***** TRECHO SELECIONADO

A exposição está inserida no ciclo anual do MASP com programação voltada às temáticas LGBTQIA+, que já apresentou desde seu início as individuais de artistas como Francis Bacon e Lia D Castro e a sala de vídeo de Ventura Profana, entre outras.
Ocupando o primeiro andar da instituição, o conjunto de obras demonstra a diversidade e coerência de suportes utilizados pelo artista. Papel, tela e tecidos foram trabalhados sob a sabedoria de quem soube explorar a delicadeza de cada material. O bordado talvez seja a técnica mais atrelada ao artista, que utilizava colchas e roupas de cama, retalhos, vestes e toda uma variedade de produção têxtil para trabalhar as possibilidades de desenho com a linha. Texto e imagem materializam inquietações de uma mente que não temia expressar uma intimidade permeada por sentimentos pulsantes. É simbólico pensar também na importância de Leonilson na reivindicação de técnicas têxteis socialmente atreladas exclusivamente às mulheres. Outro dado interessante a respeito da relação do artista com o bordado é o fato de sua mãe ter sido uma comerciante de tecidos.

**********
***** EXTRATO DE DADOS

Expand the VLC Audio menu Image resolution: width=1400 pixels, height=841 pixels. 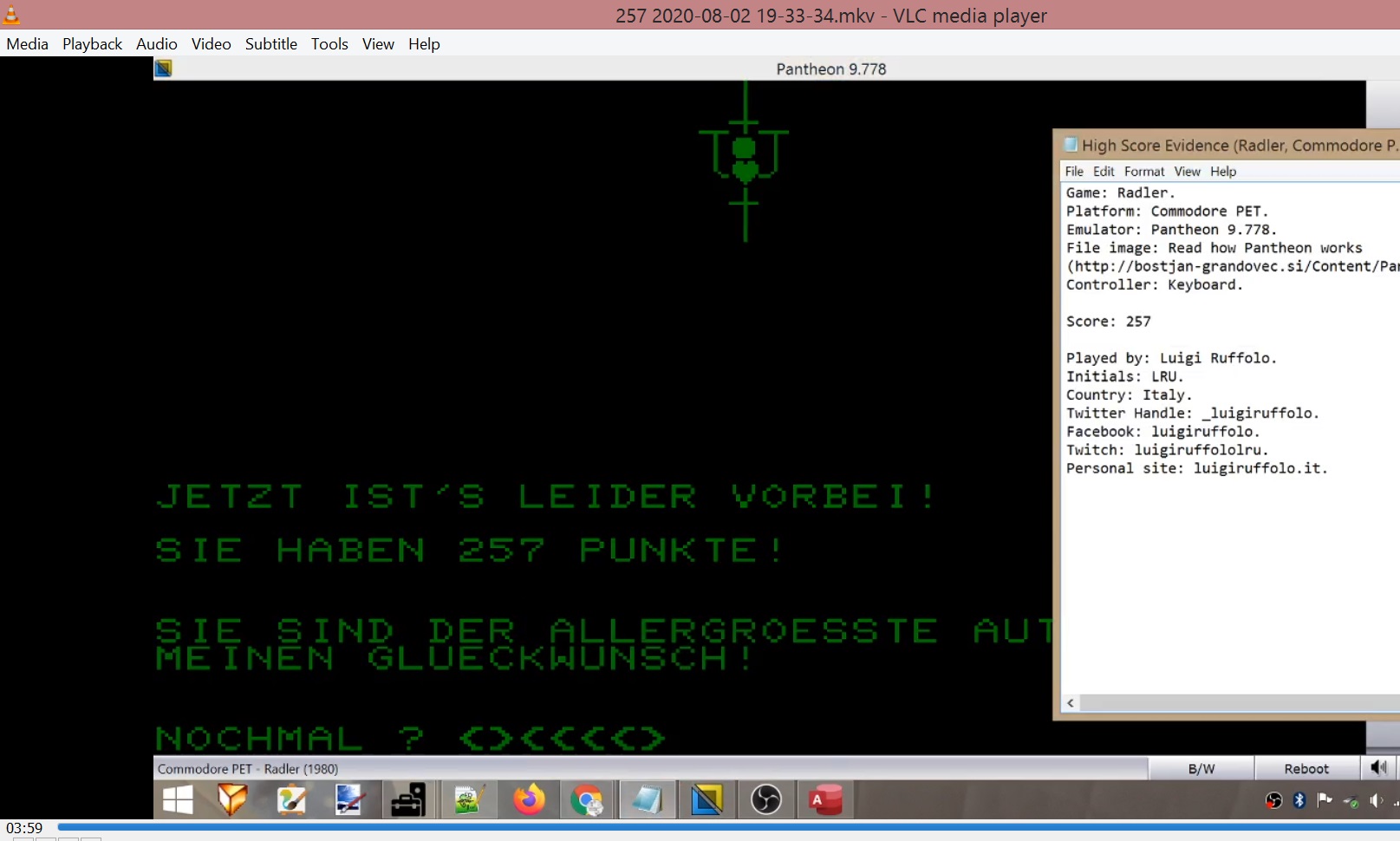(x=156, y=44)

**********

DESAFIOS:
(1) Transcreva do trecho selecionado a passagem de "Ocupando o primeiro" a "comerciante de tecidos.".
(2) Responda às perguntas com base no trecho sobre a exposição de Leonilson.
(a) Que andar da instituição a exposição ocupa?
(b) Qual técnica talvez seja a mais atrelada ao artista?
(c) Qual era a ocupação da mãe do artista?

SOLUÇÕES A SEGUIR:
(1)
Ocupando o primeiro andar da instituição, o conjunto de obras demonstra a diversidade e coerência de suportes utilizados pelo artista. Papel, tela e tecidos foram trabalhados sob a sabedoria de quem soube explorar a delicadeza de cada material. O bordado talvez seja a técnica mais atrelada ao artista, que utilizava colchas e roupas de cama, retalhos, vestes e toda uma variedade de produção têxtil para trabalhar as possibilidades de desenho com a linha. Texto e imagem materializam inquietações de uma mente que não temia expressar uma intimidade permeada por sentimentos pulsantes. É simbólico pensar também na importância de Leonilson na reivindicação de técnicas têxteis socialmente atreladas exclusivamente às mulheres. Outro dado interessante a respeito da relação do artista com o bordado é o fato de sua mãe ter sido uma comerciante de tecidos.

(2)
(a) O primeiro andar.
(b) O bordado.
(c) Ela era comerciante de tecidos.